━━━━━ Material for this exercise ━━━━━

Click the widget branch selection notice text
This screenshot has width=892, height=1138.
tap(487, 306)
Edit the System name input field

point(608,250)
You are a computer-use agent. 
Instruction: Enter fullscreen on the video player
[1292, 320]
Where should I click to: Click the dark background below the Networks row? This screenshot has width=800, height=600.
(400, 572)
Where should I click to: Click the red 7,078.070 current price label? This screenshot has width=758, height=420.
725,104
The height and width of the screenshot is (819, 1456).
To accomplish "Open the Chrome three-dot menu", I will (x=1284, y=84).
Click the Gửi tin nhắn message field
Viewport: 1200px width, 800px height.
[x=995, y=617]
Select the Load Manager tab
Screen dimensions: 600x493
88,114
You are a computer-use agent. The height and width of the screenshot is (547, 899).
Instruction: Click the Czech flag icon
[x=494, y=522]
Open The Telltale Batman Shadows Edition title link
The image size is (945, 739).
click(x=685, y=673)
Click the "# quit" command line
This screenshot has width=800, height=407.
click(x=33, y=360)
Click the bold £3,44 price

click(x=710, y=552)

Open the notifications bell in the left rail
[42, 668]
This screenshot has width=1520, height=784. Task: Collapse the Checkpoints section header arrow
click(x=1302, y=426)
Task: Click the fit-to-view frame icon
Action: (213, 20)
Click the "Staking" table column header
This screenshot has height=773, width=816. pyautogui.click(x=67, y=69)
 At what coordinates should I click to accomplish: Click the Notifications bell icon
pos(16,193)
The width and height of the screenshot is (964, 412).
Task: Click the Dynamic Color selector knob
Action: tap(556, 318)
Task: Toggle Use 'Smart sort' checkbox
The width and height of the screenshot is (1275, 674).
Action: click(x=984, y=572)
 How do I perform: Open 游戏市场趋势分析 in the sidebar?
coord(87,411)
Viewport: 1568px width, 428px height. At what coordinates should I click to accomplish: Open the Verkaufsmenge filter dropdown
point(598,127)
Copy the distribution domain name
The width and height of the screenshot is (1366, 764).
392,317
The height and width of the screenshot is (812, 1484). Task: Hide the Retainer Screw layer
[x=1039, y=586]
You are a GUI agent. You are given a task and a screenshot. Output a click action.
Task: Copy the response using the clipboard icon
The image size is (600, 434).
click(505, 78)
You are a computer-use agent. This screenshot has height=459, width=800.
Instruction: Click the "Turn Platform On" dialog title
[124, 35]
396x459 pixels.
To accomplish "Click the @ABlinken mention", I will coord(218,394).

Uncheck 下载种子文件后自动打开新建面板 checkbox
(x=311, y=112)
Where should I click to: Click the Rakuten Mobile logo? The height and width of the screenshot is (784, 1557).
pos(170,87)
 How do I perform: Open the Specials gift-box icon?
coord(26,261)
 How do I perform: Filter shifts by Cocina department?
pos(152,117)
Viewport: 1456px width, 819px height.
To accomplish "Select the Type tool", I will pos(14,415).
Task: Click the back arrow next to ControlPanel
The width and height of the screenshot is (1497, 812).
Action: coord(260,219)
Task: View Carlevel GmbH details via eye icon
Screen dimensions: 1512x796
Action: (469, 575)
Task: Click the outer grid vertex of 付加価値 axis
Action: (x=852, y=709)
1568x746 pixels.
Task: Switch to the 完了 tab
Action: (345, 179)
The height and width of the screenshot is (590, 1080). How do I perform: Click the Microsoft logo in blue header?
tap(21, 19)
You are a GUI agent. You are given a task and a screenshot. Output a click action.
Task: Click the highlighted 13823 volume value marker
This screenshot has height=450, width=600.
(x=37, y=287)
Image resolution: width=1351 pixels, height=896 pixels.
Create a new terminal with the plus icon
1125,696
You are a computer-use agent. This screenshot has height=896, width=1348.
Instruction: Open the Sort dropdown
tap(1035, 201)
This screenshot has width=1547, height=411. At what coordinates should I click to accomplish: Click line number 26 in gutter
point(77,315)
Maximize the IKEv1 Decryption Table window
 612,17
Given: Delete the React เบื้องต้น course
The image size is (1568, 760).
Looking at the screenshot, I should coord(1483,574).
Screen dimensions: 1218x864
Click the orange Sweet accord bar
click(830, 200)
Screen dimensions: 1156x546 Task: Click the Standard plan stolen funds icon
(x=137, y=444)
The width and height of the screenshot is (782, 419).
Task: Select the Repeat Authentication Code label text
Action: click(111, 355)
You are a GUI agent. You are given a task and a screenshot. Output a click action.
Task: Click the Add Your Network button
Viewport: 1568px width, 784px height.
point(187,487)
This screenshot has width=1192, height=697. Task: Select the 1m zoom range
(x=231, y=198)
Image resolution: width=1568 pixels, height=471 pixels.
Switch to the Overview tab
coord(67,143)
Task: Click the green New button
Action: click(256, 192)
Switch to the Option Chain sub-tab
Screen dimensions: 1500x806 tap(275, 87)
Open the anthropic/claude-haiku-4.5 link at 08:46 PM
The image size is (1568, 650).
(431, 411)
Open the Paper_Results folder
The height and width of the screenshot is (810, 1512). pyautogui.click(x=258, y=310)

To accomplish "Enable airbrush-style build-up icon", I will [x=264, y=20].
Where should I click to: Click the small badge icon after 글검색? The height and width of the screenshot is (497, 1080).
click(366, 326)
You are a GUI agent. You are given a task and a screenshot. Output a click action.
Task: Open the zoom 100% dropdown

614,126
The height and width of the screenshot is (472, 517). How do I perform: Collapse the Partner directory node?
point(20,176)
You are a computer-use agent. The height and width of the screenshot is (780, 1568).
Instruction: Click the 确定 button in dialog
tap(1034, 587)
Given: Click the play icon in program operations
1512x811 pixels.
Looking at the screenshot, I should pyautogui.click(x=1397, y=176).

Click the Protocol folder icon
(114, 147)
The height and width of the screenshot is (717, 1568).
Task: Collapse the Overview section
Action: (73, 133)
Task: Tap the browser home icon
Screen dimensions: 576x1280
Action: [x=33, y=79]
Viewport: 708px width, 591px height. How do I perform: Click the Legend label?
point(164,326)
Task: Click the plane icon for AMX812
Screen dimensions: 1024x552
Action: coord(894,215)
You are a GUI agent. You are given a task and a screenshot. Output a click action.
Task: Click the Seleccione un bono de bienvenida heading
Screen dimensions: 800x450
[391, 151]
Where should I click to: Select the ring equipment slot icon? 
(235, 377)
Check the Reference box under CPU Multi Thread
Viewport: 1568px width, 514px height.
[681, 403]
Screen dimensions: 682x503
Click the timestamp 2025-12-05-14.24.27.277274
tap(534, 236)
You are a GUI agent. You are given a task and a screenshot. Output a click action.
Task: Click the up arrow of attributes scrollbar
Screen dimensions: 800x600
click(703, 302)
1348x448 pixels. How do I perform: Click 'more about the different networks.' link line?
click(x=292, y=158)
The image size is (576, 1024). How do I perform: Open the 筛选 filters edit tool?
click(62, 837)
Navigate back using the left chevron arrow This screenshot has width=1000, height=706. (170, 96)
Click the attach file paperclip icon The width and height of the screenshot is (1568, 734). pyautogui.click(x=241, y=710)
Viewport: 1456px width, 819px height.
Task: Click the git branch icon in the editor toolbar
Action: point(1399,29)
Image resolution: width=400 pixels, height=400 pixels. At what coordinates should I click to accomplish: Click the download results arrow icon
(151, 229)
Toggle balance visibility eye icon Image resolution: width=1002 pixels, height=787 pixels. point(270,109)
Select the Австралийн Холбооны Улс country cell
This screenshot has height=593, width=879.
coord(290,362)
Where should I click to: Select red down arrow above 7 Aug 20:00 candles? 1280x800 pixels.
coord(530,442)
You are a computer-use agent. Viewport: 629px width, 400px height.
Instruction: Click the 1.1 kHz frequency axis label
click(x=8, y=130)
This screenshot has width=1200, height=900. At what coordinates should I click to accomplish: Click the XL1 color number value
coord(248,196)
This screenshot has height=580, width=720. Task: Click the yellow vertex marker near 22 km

━━━━━

Turn the lines of the data above into a numbered list, leaving out the blank lines.

1. Click the widget branch selection notice text
2. This screenshot has width=892, height=1138.
3. tap(487, 306)
4. Edit the System name input field
5. point(608,250)
6. You are a computer-use agent. 
7. Instruction: Enter fullscreen on the video player
8. [1292, 320]
9. Where should I click to: Click the dark background below the Networks row? This screenshot has width=800, height=600.
10. (400, 572)
11. Where should I click to: Click the red 7,078.070 current price label? This screenshot has width=758, height=420.
12. 725,104
13. The height and width of the screenshot is (819, 1456).
14. To accomplish "Open the Chrome three-dot menu", I will (x=1284, y=84).
15. Click the Gửi tin nhắn message field
16. Viewport: 1200px width, 800px height.
17. [x=995, y=617]
18. Select the Load Manager tab
19. Screen dimensions: 600x493
20. 88,114
21. You are a computer-use agent. The height and width of the screenshot is (547, 899).
22. Instruction: Click the Czech flag icon
23. [x=494, y=522]
24. Open The Telltale Batman Shadows Edition title link
25. The image size is (945, 739).
26. click(x=685, y=673)
27. Click the "# quit" command line
28. This screenshot has width=800, height=407.
29. click(x=33, y=360)
30. Click the bold £3,44 price
31. click(x=710, y=552)
32. Open the notifications bell in the left rail
33. [42, 668]
34. This screenshot has width=1520, height=784. Task: Collapse the Checkpoints section header arrow
35. click(x=1302, y=426)
36. Task: Click the fit-to-view frame icon
37. Action: (213, 20)
38. Click the "Staking" table column header
39. This screenshot has height=773, width=816. pyautogui.click(x=67, y=69)
40.  At what coordinates should I click to accomplish: Click the Notifications bell icon
41. pos(16,193)
42. The width and height of the screenshot is (964, 412).
43. Task: Click the Dynamic Color selector knob
44. Action: tap(556, 318)
45. Task: Toggle Use 'Smart sort' checkbox
46. The width and height of the screenshot is (1275, 674).
47. Action: click(x=984, y=572)
48.  How do I perform: Open 游戏市场趋势分析 in the sidebar?
49. coord(87,411)
50. Viewport: 1568px width, 428px height. At what coordinates should I click to accomplish: Open the Verkaufsmenge filter dropdown
51. point(598,127)
52. Copy the distribution domain name
53. The width and height of the screenshot is (1366, 764).
54. 392,317
55. The height and width of the screenshot is (812, 1484). Task: Hide the Retainer Screw layer
56. [x=1039, y=586]
57. You are a GUI agent. You are given a task and a screenshot. Output a click action.
58. Task: Copy the response using the clipboard icon
59. The image size is (600, 434).
60. click(505, 78)
61. You are a computer-use agent. This screenshot has height=459, width=800.
62. Instruction: Click the "Turn Platform On" dialog title
63. [124, 35]
64. 396x459 pixels.
65. To accomplish "Click the @ABlinken mention", I will coord(218,394).
66. Uncheck 下载种子文件后自动打开新建面板 checkbox
67. (x=311, y=112)
68. Where should I click to: Click the Rakuten Mobile logo? The height and width of the screenshot is (784, 1557).
69. pos(170,87)
70.  How do I perform: Open the Specials gift-box icon?
71. coord(26,261)
72.  How do I perform: Filter shifts by Cocina department?
73. pos(152,117)
74. Viewport: 1456px width, 819px height.
75. To accomplish "Select the Type tool", I will pos(14,415).
76. Task: Click the back arrow next to ControlPanel
77. The width and height of the screenshot is (1497, 812).
78. Action: coord(260,219)
79. Task: View Carlevel GmbH details via eye icon
80. Screen dimensions: 1512x796
81. Action: (469, 575)
82. Task: Click the outer grid vertex of 付加価値 axis
83. Action: (x=852, y=709)
84. 1568x746 pixels.
85. Task: Switch to the 完了 tab
86. Action: (345, 179)
87. The height and width of the screenshot is (590, 1080). How do I perform: Click the Microsoft logo in blue header?
88. tap(21, 19)
89. You are a GUI agent. You are given a task and a screenshot. Output a click action.
90. Task: Click the highlighted 13823 volume value marker
91. This screenshot has height=450, width=600.
92. (x=37, y=287)
93. Image resolution: width=1351 pixels, height=896 pixels.
94. Create a new terminal with the plus icon
95. 1125,696
96. You are a computer-use agent. This screenshot has height=896, width=1348.
97. Instruction: Open the Sort dropdown
98. tap(1035, 201)
99. This screenshot has width=1547, height=411. At what coordinates should I click to accomplish: Click line number 26 in gutter
100. point(77,315)
101. Maximize the IKEv1 Decryption Table window
102.  612,17
103. Given: Delete the React เบื้องต้น course
104. The image size is (1568, 760).
105. Looking at the screenshot, I should coord(1483,574).
106. Screen dimensions: 1218x864
107. Click the orange Sweet accord bar
108. click(830, 200)
109. Screen dimensions: 1156x546 Task: Click the Standard plan stolen funds icon
110. (x=137, y=444)
111. The width and height of the screenshot is (782, 419).
112. Task: Select the Repeat Authentication Code label text
113. Action: click(111, 355)
114. You are a GUI agent. You are given a task and a screenshot. Output a click action.
115. Task: Click the Add Your Network button
116. Viewport: 1568px width, 784px height.
117. point(187,487)
118. This screenshot has width=1192, height=697. Task: Select the 1m zoom range
119. (x=231, y=198)
120. Image resolution: width=1568 pixels, height=471 pixels.
121. Switch to the Overview tab
122. coord(67,143)
123. Task: Click the green New button
124. Action: click(256, 192)
125. Switch to the Option Chain sub-tab
126. Screen dimensions: 1500x806 tap(275, 87)
127. Open the anthropic/claude-haiku-4.5 link at 08:46 PM
128. The image size is (1568, 650).
129. (431, 411)
130. Open the Paper_Results folder
131. The height and width of the screenshot is (810, 1512). pyautogui.click(x=258, y=310)
132. To accomplish "Enable airbrush-style build-up icon", I will [x=264, y=20].
133. Where should I click to: Click the small badge icon after 글검색? The height and width of the screenshot is (497, 1080).
134. click(366, 326)
135. You are a GUI agent. You are given a task and a screenshot. Output a click action.
136. Task: Open the zoom 100% dropdown
137. 614,126
138. The height and width of the screenshot is (472, 517). How do I perform: Collapse the Partner directory node?
139. point(20,176)
140. You are a computer-use agent. The height and width of the screenshot is (780, 1568).
141. Instruction: Click the 确定 button in dialog
142. tap(1034, 587)
143. Given: Click the play icon in program operations
144. 1512x811 pixels.
145. Looking at the screenshot, I should pyautogui.click(x=1397, y=176).
146. Click the Protocol folder icon
147. (114, 147)
148. The height and width of the screenshot is (717, 1568).
149. Task: Collapse the Overview section
150. Action: (73, 133)
151. Task: Tap the browser home icon
152. Screen dimensions: 576x1280
153. Action: [x=33, y=79]
154. Viewport: 708px width, 591px height. How do I perform: Click the Legend label?
155. point(164,326)
156. Task: Click the plane icon for AMX812
157. Screen dimensions: 1024x552
158. Action: coord(894,215)
159. You are a GUI agent. You are given a task and a screenshot. Output a click action.
160. Task: Click the Seleccione un bono de bienvenida heading
161. Screen dimensions: 800x450
162. [391, 151]
163. Where should I click to: Select the ring equipment slot icon? 
164. (235, 377)
165. Check the Reference box under CPU Multi Thread
166. Viewport: 1568px width, 514px height.
167. [681, 403]
168. Screen dimensions: 682x503
169. Click the timestamp 2025-12-05-14.24.27.277274
170. tap(534, 236)
171. You are a GUI agent. You are given a task and a screenshot. Output a click action.
172. Task: Click the up arrow of attributes scrollbar
173. Screen dimensions: 800x600
174. click(703, 302)
175. 1348x448 pixels. How do I perform: Click 'more about the different networks.' link line?
176. click(x=292, y=158)
177. The image size is (576, 1024). How do I perform: Open the 筛选 filters edit tool?
178. click(62, 837)
179. Navigate back using the left chevron arrow This screenshot has width=1000, height=706. (170, 96)
180. Click the attach file paperclip icon The width and height of the screenshot is (1568, 734). pyautogui.click(x=241, y=710)
181. Viewport: 1456px width, 819px height.
182. Task: Click the git branch icon in the editor toolbar
183. Action: point(1399,29)
184. Image resolution: width=400 pixels, height=400 pixels. At what coordinates should I click to accomplish: Click the download results arrow icon
185. (151, 229)
186. Toggle balance visibility eye icon Image resolution: width=1002 pixels, height=787 pixels. point(270,109)
187. Select the Австралийн Холбооны Улс country cell
188. This screenshot has height=593, width=879.
189. coord(290,362)
190. Where should I click to: Select red down arrow above 7 Aug 20:00 candles? 1280x800 pixels.
191. coord(530,442)
192. You are a computer-use agent. Viewport: 629px width, 400px height.
193. Instruction: Click the 1.1 kHz frequency axis label
194. click(x=8, y=130)
195. This screenshot has width=1200, height=900. At what coordinates should I click to accomplish: Click the XL1 color number value
196. coord(248,196)
197. This screenshot has height=580, width=720. Task: Click the yellow vertex marker near 22 km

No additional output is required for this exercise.